### Records

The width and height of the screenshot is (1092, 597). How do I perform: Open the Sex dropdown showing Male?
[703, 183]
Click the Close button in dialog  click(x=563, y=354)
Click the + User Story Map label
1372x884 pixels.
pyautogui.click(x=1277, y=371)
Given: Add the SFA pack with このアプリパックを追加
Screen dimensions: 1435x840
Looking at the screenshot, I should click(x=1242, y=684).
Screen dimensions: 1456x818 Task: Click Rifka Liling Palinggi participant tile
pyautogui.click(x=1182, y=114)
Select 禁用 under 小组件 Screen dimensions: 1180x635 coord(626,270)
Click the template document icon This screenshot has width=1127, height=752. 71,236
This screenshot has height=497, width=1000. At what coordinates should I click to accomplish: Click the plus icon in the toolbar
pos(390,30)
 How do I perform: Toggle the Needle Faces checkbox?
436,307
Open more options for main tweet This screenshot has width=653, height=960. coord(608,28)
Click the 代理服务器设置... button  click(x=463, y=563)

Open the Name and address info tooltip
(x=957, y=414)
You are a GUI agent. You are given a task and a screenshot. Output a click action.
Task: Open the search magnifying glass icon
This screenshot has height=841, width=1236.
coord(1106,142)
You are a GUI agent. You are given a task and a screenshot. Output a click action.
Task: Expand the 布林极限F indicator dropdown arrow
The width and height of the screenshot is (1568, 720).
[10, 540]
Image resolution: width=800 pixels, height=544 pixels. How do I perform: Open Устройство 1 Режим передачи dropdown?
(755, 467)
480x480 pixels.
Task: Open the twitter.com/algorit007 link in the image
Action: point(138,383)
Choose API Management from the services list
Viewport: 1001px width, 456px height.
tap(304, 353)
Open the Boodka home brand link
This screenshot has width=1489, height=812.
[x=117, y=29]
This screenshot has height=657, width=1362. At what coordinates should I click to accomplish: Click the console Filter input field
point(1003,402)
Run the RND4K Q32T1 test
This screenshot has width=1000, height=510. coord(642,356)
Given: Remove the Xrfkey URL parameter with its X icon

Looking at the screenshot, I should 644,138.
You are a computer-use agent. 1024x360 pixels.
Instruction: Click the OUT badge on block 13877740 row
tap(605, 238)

######

Problem statement: Reproduce every one of the lines above verbatim.

Answer to this task:
The width and height of the screenshot is (1092, 597). How do I perform: Open the Sex dropdown showing Male?
[703, 183]
Click the Close button in dialog  click(x=563, y=354)
Click the + User Story Map label
1372x884 pixels.
pyautogui.click(x=1277, y=371)
Given: Add the SFA pack with このアプリパックを追加
Screen dimensions: 1435x840
Looking at the screenshot, I should click(x=1242, y=684).
Screen dimensions: 1456x818 Task: Click Rifka Liling Palinggi participant tile
pyautogui.click(x=1182, y=114)
Select 禁用 under 小组件 Screen dimensions: 1180x635 coord(626,270)
Click the template document icon This screenshot has width=1127, height=752. 71,236
This screenshot has height=497, width=1000. At what coordinates should I click to accomplish: Click the plus icon in the toolbar
pos(390,30)
 How do I perform: Toggle the Needle Faces checkbox?
436,307
Open more options for main tweet This screenshot has width=653, height=960. coord(608,28)
Click the 代理服务器设置... button  click(x=463, y=563)

Open the Name and address info tooltip
(x=957, y=414)
You are a GUI agent. You are given a task and a screenshot. Output a click action.
Task: Open the search magnifying glass icon
This screenshot has height=841, width=1236.
coord(1106,142)
You are a GUI agent. You are given a task and a screenshot. Output a click action.
Task: Expand the 布林极限F indicator dropdown arrow
The width and height of the screenshot is (1568, 720).
[10, 540]
Image resolution: width=800 pixels, height=544 pixels. How do I perform: Open Устройство 1 Режим передачи dropdown?
(755, 467)
480x480 pixels.
Task: Open the twitter.com/algorit007 link in the image
Action: point(138,383)
Choose API Management from the services list
Viewport: 1001px width, 456px height.
tap(304, 353)
Open the Boodka home brand link
This screenshot has width=1489, height=812.
[x=117, y=29]
This screenshot has height=657, width=1362. At what coordinates should I click to accomplish: Click the console Filter input field
point(1003,402)
Run the RND4K Q32T1 test
This screenshot has width=1000, height=510. coord(642,356)
Given: Remove the Xrfkey URL parameter with its X icon

Looking at the screenshot, I should 644,138.
You are a computer-use agent. 1024x360 pixels.
Instruction: Click the OUT badge on block 13877740 row
tap(605, 238)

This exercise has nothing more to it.